Beam Therapeutics, is this for real?

If you follow biotech at all, you probably saw the headline in February. A mid-cap company that's been quietly working on base editing for years just reported clinical trial results that sent investors and KOLs reaching for the same word: transformative. In 29 patients with a genetic disease that has no good treatment options, a single intravenous infusion corrected the underlying mutation, raised functional protein above the protective threshold, and reduced the toxic version of the protein by 84 percent.

So in this edition, I want to take a closer look at Beam Therapeutics and ask the question: is this for real?

Founded in 2017 by David Liu, Feng Zhang, and J. Keith Joung, three of the most prominent figures in modern molecular biology, Beam was built with a straightforward but ambitious vision: to provide lifelong cures for patients suffering from serious diseases. The company has spent the better part of a decade building a fully integrated platform for precision genetic medicines, with internal capabilities spanning gene editing, delivery, and manufacturing. At the center of it all is a suite of gene editing technologies anchored by base editing, a proprietary next-generation CRISPR approach designed to make precise single-base changes in the genome without cutting the DNA.

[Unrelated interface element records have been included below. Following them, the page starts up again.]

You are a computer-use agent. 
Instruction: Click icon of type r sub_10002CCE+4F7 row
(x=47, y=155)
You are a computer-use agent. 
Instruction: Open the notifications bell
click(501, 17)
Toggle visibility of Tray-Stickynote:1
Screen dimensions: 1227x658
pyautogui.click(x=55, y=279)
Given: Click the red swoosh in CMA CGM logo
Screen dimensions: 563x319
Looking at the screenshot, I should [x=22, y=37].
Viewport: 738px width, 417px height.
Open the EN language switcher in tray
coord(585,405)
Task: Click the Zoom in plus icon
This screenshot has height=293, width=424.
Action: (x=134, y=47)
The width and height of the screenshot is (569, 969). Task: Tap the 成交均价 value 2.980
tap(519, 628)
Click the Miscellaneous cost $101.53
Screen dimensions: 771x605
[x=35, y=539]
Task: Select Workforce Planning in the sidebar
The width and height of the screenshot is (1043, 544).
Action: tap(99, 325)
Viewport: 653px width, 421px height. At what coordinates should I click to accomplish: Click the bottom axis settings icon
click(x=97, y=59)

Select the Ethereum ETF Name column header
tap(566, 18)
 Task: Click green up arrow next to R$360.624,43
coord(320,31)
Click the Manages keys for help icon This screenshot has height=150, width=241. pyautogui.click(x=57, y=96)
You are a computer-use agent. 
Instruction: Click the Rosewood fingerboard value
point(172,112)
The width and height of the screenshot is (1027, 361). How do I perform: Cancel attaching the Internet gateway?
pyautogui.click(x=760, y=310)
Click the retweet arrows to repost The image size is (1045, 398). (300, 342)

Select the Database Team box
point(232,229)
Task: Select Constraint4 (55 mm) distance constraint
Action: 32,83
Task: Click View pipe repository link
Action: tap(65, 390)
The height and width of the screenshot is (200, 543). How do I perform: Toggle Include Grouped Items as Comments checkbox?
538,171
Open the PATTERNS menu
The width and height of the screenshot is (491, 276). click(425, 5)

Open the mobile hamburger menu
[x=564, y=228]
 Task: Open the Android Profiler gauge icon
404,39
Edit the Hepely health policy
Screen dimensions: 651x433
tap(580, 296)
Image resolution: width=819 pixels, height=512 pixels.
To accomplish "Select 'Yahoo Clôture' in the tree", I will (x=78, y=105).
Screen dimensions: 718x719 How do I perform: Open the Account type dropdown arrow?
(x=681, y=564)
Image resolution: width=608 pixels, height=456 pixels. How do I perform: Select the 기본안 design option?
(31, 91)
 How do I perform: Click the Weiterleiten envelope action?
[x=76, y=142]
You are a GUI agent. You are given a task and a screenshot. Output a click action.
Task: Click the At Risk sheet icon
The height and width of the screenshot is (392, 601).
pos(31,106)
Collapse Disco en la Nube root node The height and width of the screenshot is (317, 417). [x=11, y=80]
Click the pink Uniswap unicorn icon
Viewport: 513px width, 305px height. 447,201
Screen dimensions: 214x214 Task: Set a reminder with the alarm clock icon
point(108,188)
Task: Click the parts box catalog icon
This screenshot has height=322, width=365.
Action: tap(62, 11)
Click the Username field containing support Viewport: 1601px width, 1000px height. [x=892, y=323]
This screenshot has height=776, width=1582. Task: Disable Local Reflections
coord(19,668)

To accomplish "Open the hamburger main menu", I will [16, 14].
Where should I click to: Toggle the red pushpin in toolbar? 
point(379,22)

The reason base editing matters comes down to mechanism. Traditional CRISPR-Cas9 works by introducing a double-stranded break in the DNA at a specific location, then relying on the cell's own repair machinery to stitch it back together. That repair process is messy. The cell joins the two broken ends but doesn't particularly care about the exact sequence, often inserting or deleting bases along the way. The result is a heterogeneous mixture of editing outcomes, and the entire process activates DNA damage response pathways that stress the cell.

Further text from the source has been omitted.